The cloud migration plan that many companies follow largely consists of a single step: migrate. They pick an application that they think they could manage more effectively in the public cloud, shift workloads to a cloud provider’s environment and then see how things go.
The problem is that it’s easy to migrate resources to the cloud, but it’s not so easy to do it right. And if organizations take an ad hoc, piecemeal approach to cloud migration, they risk creating inefficiencies, unnecessary costs and cloud sprawl.
To facilitate a successful cloud migration, organizations should incorporate five factors into their plans:
Many companies attempt to incorporate the cloud into their organizational culture only after they’ve already moved resources. But, in my experience, companies that proactively build a culture and awareness around the people, processes and technology that will fuel a cloud initiative are typically more effective at implementing their visions. When organizations fail to do this work upfront, IT staffers may worry that their jobs are effectively being outsourced, causing them to drag their feet. But when companies take the time to listen to their employees, train them for new roles and build buy-in, workers are often able to provide more value after a cloud migration than they were before.
Before moving resources to the cloud, organizations need to engage in application mapping to figure out which interdependencies various applications have, and then incorporate those interdependencies into their plans. During this stage, IT teams may discover that they need to do more architecting, replatforming or rewriting than they initially planned. Or, they may decide to focus on the low-hanging fruit at first, migrating only easy-to-shift applications and infrastructure for the moment, and then moving on to more difficult projects at a later date. Either way, they’ll likely avoid the nasty surprises that can pop up when cloud migration teams fail to do their homework.
For some applications, such as email or file sharing, moving to a Software as a Service (SaaS) solution may make the most sense. For others, Infrastructure as a Service or Platform as a Service will be a better fit. Organizations should think carefully about which resources should go to which model — before they begin their migrations.
While public cloud resources are largely commoditized, organizations should seek to understand the strengths and potential drawbacks of major cloud providers before moving workloads to any of them. For instance, Microsoft Azure, Amazon Web Services and Google Cloud Platform all offer different services and capabilities around features such as analytics, Internet of Things and niche use cases. Typically, we recommend that companies start by moving resources to only one of the major hyperscalers and then decide later if they want to move to a multicloud model.

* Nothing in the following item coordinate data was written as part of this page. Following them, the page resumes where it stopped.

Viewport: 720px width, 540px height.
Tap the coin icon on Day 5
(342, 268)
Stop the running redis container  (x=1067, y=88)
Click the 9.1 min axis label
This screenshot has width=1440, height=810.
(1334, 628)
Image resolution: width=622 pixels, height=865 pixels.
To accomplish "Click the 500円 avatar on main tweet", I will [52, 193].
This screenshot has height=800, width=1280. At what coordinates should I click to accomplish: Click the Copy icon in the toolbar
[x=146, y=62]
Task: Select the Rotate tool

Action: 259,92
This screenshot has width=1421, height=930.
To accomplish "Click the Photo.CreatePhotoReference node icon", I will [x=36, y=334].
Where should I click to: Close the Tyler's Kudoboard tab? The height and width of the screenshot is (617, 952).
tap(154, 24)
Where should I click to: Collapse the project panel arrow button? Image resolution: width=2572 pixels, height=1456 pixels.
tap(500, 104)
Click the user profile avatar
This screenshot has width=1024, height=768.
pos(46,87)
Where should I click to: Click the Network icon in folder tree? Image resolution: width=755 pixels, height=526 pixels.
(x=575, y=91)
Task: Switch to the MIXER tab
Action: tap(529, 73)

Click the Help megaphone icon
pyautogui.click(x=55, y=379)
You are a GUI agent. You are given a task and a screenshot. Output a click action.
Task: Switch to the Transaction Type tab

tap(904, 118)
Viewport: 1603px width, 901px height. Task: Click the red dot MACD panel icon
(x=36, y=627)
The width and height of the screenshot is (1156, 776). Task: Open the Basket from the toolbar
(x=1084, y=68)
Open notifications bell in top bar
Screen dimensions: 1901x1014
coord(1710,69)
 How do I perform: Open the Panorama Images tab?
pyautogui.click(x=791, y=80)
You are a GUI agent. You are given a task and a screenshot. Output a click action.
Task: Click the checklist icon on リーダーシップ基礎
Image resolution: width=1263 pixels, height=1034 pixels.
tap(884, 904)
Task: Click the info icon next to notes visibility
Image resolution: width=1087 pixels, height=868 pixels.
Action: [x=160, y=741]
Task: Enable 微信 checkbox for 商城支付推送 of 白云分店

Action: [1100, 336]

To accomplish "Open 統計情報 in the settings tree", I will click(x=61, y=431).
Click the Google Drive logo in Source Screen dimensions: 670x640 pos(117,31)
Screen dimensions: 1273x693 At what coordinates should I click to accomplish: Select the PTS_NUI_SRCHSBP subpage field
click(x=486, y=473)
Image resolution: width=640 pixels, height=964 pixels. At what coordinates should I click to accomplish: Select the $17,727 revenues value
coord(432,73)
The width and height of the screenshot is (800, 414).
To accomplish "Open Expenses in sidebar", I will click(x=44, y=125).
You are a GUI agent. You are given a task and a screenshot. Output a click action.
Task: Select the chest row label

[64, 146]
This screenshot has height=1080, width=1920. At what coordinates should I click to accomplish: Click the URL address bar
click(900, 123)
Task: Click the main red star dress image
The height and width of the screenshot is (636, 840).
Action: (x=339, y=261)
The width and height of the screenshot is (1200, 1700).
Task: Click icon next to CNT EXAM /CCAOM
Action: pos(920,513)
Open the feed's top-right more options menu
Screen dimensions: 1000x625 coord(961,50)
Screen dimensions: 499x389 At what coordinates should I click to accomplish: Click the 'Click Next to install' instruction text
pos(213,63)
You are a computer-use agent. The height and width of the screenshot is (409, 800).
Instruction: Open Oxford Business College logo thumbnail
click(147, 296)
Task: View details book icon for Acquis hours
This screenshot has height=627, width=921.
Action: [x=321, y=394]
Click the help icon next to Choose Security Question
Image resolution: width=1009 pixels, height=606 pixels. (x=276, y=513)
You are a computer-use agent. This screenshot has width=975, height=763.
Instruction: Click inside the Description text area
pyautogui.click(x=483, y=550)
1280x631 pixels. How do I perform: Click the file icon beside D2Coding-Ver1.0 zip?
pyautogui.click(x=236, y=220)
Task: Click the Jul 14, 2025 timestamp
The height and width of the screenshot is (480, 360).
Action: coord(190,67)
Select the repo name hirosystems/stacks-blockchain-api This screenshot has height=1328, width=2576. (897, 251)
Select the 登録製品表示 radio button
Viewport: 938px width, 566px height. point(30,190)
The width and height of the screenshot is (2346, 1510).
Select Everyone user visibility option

A cloud deployment isn’t just about IT resources; organizations also need to think through and establish governance, security, compliance and finance policies around their cloud environments. It’s important to implement rules that adequately protect data and applications, without being so restrictive that innovation is inhibited. Organizations that haven’t gone through this stage before will likely want to rely on the expertise of a trusted partner such as CDW. A partner can help establish appropriate frameworks around cloud deployments, provide accurate cost comparisons, suggest best practices for migration and help organization to avoid common pitfalls — ensuring that a cloud initiative meets or exceeds the company’s goals.